Mr. Crews explained Senate Bill 460 of the 68th Session required state agencies to evaluate their internal controls and report their findings to the Department of Administration’s director. When LCB conducted its audit, it discovered many state agencies did not evaluate their internal controls and many others were untimely in reporting their findings. As a result of state agencies’ lack of strong internal controls, the state lost millions of dollars.

Mr. Crews said A.B. 255 required the director of the Department of Administration to report to the legislature, the governor, and the legislative auditor, prior to each legislative session, which state agencies had not evaluated their internal controls and which agencies had poor internal controls.

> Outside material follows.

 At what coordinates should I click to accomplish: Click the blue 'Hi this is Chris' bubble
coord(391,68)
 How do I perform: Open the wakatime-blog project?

LCB believed that requirement constituted a positive step toward strengthening state agencies’ internal controls and requiring state agencies to accept some measure of accountability. Mr. Crews contended the legislature was in the precarious position of approving billions of dollars in appropriations to state agencies with little assurance the money appropriated was properly spent. A.B. 255 provided a tool the legislature’s money committees could use in evaluating and approving budgets.

Mrs. Freeman said she read LCB’s audit reports, over the years, and was stunned there was not greater compliance with the legislative auditor’s recommendations. She asked whether state agencies had internal auditors to keep track of how they spent their money. Mr. Crews replied most state agencies did not have internal auditors. He said during either the 1991 or 1993 legislative session, an internal audit unit was formed in the Department of Administration. After that unit was discontinued, an office of Management, Training, and Controls was created to help train state agencies to evaluate their internal systems. Mr. Crews explained LCB’s Audit Division performed primary audit functions for state agencies, and although the office of Management, Training, and Controls provided state agencies with training, problems still existed. One problem was many administrators of state programs did not place a high priority on internal controls.

Mrs. Freeman asked whether money was appropriated in the governor’s budget to address " . . . this issue." Mr. Crews replied he did not believe money was provided in the governor’s budget specifically for that purpose. He maintained all state agencies should have the ability to establish internal controls for themselves; however, low priority was placed on internal controls. He believed A.B. 255 would catch state agencies’ attention.

Mrs. Freeman asked whether it was Mr. Crews’ testimony people with other responsibilities were taught to be auditors; however, some state agencies had no professional auditors. Mr. Crews replied only a few state agencies had auditors. However, he did not believe an agency needed an auditor to have internal controls. Personnel in other job classifications within state agencies should be able to establish such controls. He maintained internal controls were not necessarily an audit function.

Mrs. Freeman suggested state agencies needed someone with audit skills to provide oversight. She pointed out state agencies used public funds. She questioned whether A.B. 255 would provide the necessary oversight. She contended the legislature should send a very strong message that, although it had its own auditor, the legislature perceived audit of state agencies to be one of the Department of Administration’s functions and wanted that department to take more responsibility for that function.

Assemblywoman Gibbons asked whether the legislature could do something about agencies that failed to evaluate their internal controls and report their findings, such as appoint a group of legislators to review those agencies. She questioned whether the Assembly Committee on Ways and Means had sufficient time, prior to commencement of a legislative session, to determine how well state agencies performed.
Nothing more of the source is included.